_Your objective_
Go through the listing and copy each line with the string "agent".

_Task material_
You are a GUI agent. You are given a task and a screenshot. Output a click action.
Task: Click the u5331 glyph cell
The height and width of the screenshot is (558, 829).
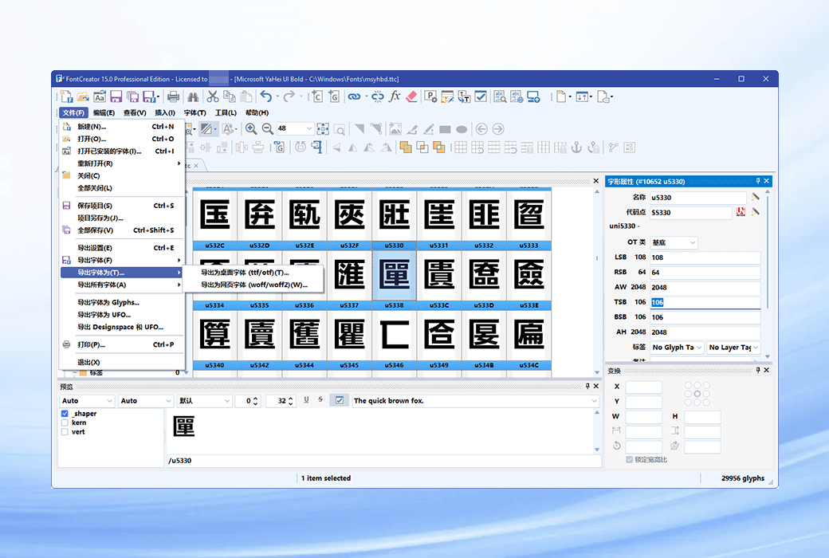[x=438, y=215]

--

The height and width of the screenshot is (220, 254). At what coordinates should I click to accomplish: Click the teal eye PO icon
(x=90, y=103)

...

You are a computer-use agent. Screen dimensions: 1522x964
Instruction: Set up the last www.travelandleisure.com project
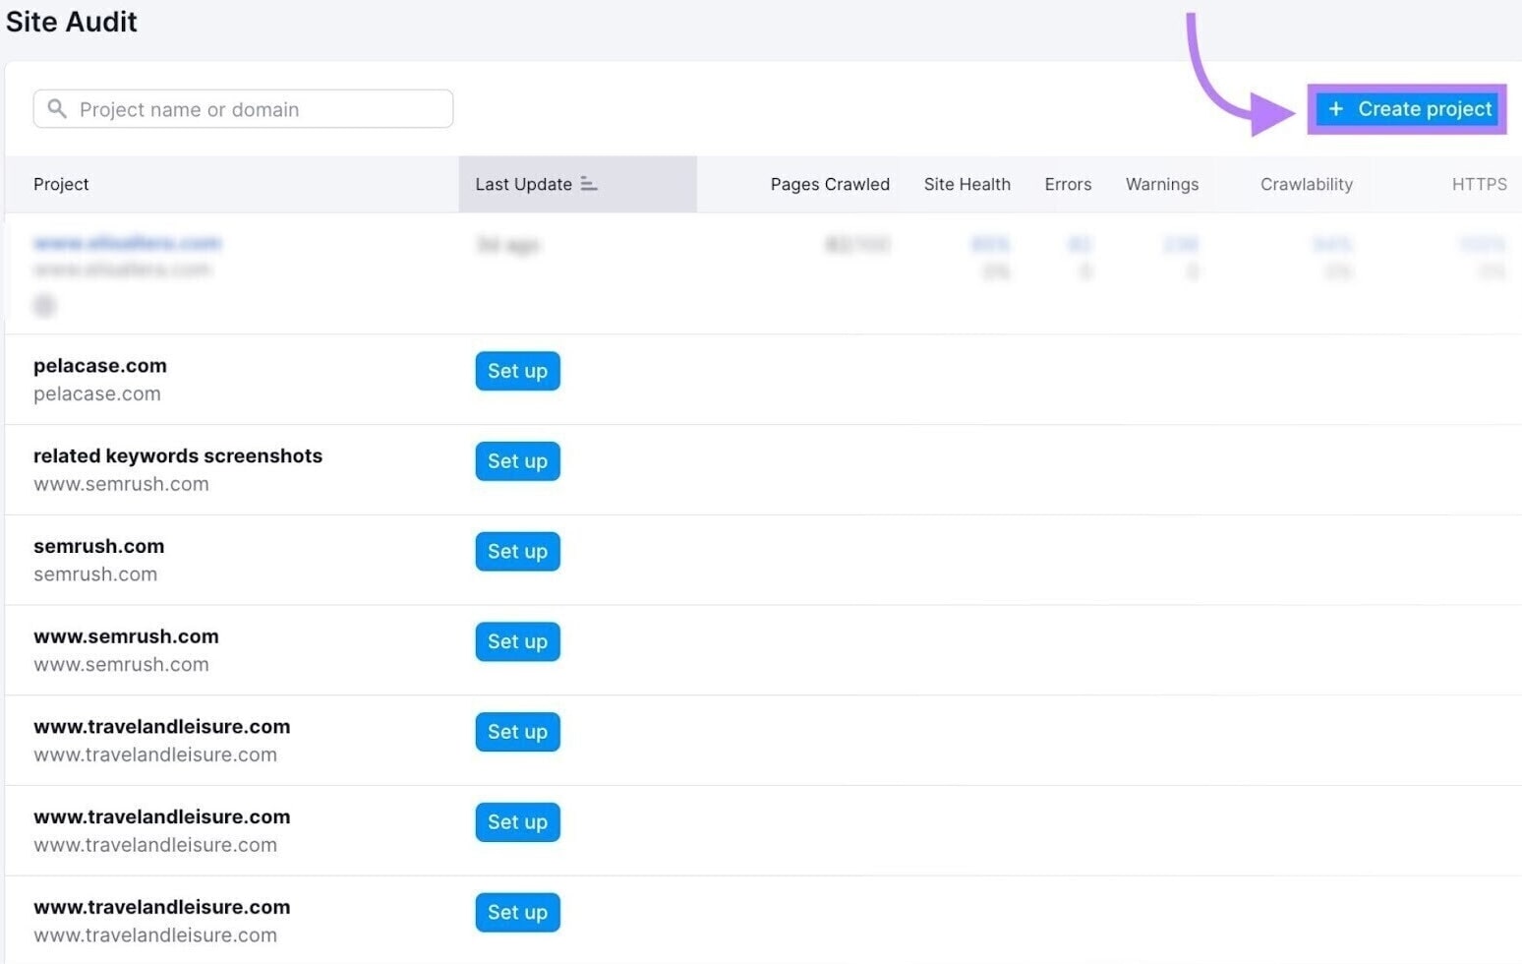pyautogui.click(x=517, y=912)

_Expected answer_
You are a GUI agent. You are given a task and a screenshot. Output a click action.
You are a computer-use agent. Screen dimensions: 1522x964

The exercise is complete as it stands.